Dataset extract:
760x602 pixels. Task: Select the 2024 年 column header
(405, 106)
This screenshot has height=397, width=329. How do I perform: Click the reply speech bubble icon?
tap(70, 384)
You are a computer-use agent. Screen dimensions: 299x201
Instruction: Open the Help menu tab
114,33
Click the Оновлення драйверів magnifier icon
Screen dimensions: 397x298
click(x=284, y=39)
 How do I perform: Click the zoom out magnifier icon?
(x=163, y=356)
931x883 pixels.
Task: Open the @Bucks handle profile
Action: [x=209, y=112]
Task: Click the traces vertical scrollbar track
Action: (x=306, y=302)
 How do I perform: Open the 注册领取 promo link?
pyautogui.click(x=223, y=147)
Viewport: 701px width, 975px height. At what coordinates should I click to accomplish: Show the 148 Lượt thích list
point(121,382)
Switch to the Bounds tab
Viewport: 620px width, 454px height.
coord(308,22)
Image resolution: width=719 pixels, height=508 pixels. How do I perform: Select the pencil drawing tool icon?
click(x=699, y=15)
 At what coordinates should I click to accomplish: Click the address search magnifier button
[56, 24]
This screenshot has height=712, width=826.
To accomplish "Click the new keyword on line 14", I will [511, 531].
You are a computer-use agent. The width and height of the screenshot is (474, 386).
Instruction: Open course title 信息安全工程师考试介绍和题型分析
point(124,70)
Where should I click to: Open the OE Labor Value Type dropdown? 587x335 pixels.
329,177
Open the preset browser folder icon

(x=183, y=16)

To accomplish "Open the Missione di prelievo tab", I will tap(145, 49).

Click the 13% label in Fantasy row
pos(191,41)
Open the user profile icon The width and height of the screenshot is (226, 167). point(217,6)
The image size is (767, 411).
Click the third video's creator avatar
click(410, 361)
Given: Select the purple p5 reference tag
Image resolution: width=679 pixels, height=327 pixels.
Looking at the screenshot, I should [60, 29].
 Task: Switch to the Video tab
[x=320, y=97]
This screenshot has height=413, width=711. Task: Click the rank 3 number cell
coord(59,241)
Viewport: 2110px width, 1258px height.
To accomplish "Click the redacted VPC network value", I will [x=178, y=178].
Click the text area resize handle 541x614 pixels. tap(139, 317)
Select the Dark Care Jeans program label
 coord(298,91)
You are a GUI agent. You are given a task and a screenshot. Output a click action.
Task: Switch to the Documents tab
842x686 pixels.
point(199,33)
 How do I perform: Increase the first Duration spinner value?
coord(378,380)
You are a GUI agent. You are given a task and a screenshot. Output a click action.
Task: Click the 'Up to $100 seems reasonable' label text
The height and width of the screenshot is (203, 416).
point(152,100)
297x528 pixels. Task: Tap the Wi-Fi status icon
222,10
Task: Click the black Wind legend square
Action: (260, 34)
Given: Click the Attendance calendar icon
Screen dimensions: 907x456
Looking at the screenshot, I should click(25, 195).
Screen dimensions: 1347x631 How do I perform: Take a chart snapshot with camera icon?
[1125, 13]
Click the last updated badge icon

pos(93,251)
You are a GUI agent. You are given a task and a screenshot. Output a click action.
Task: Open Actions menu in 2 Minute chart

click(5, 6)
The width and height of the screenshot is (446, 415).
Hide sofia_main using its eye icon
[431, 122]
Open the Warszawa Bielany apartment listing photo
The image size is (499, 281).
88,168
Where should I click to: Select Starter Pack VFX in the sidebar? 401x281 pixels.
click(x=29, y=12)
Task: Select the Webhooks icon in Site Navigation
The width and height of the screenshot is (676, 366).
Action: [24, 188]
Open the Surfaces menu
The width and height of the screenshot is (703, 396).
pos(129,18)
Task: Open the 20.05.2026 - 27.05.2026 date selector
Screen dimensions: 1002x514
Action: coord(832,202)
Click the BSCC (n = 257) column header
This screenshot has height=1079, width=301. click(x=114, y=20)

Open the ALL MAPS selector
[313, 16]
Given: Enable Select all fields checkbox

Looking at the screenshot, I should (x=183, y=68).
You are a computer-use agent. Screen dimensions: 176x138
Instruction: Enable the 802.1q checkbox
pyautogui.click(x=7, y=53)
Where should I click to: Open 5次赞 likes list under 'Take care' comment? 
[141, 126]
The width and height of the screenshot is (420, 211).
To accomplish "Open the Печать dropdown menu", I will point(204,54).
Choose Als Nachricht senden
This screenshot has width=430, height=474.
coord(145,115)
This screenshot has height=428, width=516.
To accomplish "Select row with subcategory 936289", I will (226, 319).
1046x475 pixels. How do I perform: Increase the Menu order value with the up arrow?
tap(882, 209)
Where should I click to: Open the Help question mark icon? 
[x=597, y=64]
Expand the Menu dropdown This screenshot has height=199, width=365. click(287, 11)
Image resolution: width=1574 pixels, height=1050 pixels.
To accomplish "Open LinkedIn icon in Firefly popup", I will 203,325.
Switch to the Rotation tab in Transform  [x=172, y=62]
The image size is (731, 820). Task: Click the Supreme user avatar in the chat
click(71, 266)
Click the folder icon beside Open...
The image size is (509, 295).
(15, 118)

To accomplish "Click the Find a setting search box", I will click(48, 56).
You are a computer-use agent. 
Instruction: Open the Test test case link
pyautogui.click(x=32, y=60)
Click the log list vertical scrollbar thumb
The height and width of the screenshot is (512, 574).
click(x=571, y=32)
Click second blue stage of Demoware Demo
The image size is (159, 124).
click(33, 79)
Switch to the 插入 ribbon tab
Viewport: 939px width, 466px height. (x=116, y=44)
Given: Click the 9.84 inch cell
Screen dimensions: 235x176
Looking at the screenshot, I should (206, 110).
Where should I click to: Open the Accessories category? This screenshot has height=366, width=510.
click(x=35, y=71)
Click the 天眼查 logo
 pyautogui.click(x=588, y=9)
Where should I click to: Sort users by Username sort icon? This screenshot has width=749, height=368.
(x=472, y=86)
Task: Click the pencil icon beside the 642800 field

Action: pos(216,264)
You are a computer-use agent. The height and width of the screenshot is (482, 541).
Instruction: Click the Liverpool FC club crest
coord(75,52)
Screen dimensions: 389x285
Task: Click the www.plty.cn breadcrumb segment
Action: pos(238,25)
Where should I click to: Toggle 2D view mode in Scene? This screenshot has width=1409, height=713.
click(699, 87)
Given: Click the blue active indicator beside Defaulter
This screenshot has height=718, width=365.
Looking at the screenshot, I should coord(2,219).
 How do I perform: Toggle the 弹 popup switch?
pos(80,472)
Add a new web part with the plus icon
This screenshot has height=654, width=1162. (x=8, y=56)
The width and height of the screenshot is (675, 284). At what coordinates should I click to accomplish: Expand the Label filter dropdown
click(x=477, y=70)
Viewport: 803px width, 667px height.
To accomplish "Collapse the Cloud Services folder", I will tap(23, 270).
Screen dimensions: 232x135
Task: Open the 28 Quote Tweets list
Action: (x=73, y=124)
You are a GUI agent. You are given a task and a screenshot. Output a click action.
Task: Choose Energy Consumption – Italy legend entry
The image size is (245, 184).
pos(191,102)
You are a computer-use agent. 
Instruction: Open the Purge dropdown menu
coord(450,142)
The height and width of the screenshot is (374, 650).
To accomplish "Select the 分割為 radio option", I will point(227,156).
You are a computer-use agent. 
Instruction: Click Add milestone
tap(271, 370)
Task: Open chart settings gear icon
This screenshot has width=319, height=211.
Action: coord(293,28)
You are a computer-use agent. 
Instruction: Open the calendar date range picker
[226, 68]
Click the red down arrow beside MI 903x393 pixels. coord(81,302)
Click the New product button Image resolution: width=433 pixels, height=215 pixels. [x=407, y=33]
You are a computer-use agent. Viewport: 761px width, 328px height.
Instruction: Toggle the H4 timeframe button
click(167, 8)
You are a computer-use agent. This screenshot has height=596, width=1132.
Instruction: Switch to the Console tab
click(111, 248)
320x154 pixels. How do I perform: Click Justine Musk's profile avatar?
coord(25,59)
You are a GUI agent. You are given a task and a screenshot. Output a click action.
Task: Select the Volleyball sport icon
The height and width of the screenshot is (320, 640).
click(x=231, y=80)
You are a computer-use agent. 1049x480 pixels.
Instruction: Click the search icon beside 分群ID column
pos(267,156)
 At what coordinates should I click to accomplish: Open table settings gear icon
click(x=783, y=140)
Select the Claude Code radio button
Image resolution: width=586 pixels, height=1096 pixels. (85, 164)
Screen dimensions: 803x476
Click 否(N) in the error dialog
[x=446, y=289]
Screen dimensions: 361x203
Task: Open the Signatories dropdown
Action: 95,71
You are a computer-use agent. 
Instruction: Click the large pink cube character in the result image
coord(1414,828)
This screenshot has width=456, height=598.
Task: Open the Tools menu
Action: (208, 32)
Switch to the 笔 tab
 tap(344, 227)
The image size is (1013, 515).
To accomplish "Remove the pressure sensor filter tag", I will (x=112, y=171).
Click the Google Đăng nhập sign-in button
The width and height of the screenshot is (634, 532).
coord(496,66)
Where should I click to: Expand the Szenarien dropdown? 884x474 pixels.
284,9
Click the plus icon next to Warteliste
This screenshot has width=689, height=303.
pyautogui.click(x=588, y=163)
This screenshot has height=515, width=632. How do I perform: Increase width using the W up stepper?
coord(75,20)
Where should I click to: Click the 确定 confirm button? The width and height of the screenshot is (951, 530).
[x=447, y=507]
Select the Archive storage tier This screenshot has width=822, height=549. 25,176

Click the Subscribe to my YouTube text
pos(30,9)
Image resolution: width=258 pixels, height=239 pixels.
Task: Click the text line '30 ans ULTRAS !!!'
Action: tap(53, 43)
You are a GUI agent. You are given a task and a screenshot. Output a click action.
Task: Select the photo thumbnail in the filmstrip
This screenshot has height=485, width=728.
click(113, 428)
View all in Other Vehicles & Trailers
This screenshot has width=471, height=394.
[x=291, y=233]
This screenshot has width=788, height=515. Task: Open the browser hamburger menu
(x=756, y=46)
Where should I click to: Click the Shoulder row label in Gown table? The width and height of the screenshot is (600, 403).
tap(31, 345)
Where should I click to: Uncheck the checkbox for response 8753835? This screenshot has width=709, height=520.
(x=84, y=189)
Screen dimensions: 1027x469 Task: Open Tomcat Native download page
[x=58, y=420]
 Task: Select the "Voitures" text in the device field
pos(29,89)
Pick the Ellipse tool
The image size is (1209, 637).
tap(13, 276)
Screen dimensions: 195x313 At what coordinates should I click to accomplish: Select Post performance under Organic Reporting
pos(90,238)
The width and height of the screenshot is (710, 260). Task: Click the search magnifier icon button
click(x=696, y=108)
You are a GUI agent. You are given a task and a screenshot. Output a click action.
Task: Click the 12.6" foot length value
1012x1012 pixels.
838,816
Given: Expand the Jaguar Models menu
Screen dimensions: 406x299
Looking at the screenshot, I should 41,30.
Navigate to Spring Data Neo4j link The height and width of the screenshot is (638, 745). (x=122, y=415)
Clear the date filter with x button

Instructions for the task: In the listing above, how many lines hold the word "Choose"? Give the number and nothing more.

Problem solution: 2